» TASK STATEMENT:
Copy the records verbatim from the beginning through the line containing "coord(809,791)", both ends included.

» MATERIAL PROVIDED:
-.-.-

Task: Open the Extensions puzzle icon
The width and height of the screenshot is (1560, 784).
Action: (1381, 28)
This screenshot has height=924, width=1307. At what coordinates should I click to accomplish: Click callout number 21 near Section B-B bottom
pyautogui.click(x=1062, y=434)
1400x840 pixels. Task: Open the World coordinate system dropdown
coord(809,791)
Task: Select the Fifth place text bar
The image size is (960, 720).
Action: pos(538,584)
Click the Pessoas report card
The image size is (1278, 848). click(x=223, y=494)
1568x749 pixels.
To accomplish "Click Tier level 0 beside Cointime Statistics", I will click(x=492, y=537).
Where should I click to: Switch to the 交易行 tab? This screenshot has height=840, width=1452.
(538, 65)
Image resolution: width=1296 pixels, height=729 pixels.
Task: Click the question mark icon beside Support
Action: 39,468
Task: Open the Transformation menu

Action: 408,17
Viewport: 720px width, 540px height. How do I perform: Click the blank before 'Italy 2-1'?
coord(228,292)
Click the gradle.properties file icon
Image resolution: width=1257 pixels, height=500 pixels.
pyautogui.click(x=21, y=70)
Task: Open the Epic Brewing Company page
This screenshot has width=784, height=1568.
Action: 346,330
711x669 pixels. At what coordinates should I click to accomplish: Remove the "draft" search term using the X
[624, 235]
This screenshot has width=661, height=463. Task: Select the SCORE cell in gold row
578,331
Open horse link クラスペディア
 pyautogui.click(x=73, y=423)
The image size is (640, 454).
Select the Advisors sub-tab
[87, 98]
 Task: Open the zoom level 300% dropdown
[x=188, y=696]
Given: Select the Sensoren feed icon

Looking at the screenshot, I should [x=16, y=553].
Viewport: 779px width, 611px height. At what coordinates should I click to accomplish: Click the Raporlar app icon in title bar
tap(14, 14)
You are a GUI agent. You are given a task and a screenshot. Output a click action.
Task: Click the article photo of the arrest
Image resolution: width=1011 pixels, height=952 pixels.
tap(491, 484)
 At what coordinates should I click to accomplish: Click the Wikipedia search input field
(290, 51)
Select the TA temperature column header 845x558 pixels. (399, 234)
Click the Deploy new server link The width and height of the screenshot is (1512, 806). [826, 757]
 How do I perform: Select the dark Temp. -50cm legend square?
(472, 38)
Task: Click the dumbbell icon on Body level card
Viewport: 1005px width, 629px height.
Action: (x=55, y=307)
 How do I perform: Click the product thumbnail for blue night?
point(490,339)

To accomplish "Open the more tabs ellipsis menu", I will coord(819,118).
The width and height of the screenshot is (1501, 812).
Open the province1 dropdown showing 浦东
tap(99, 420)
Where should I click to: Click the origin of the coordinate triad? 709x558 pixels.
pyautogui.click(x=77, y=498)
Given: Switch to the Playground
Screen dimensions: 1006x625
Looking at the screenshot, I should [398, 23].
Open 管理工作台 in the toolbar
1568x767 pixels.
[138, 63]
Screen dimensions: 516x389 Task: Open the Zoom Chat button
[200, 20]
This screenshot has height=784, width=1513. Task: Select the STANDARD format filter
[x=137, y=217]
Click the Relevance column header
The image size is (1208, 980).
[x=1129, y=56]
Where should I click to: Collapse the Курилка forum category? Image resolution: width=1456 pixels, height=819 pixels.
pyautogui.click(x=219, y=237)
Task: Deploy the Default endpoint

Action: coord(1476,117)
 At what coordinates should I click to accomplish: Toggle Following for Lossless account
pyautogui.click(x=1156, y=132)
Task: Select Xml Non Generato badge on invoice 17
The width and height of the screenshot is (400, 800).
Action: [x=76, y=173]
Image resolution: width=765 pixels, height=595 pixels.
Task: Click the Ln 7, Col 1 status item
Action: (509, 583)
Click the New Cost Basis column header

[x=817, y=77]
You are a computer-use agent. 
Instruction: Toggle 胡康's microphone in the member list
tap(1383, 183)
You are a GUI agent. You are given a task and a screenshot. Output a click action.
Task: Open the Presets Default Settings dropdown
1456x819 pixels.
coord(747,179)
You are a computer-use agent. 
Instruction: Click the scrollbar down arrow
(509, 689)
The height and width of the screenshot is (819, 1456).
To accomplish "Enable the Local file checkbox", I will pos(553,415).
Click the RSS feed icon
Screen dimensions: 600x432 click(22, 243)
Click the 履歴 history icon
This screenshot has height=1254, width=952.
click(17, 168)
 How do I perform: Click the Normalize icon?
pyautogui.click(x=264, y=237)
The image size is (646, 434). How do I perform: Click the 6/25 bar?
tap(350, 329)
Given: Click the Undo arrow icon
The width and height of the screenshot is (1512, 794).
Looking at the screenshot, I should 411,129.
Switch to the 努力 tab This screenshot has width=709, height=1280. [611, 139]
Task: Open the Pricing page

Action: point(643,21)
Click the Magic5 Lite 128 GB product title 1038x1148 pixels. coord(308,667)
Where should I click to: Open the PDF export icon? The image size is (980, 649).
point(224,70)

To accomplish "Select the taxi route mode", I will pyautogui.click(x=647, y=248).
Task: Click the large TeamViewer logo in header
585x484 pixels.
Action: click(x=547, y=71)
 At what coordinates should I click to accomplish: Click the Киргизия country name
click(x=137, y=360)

-.-.-

» ANSWER FOR THIS EXERCISE:
Task: Open the Extensions puzzle icon
The width and height of the screenshot is (1560, 784).
Action: (1381, 28)
This screenshot has height=924, width=1307. At what coordinates should I click to accomplish: Click callout number 21 near Section B-B bottom
pyautogui.click(x=1062, y=434)
1400x840 pixels. Task: Open the World coordinate system dropdown
coord(809,791)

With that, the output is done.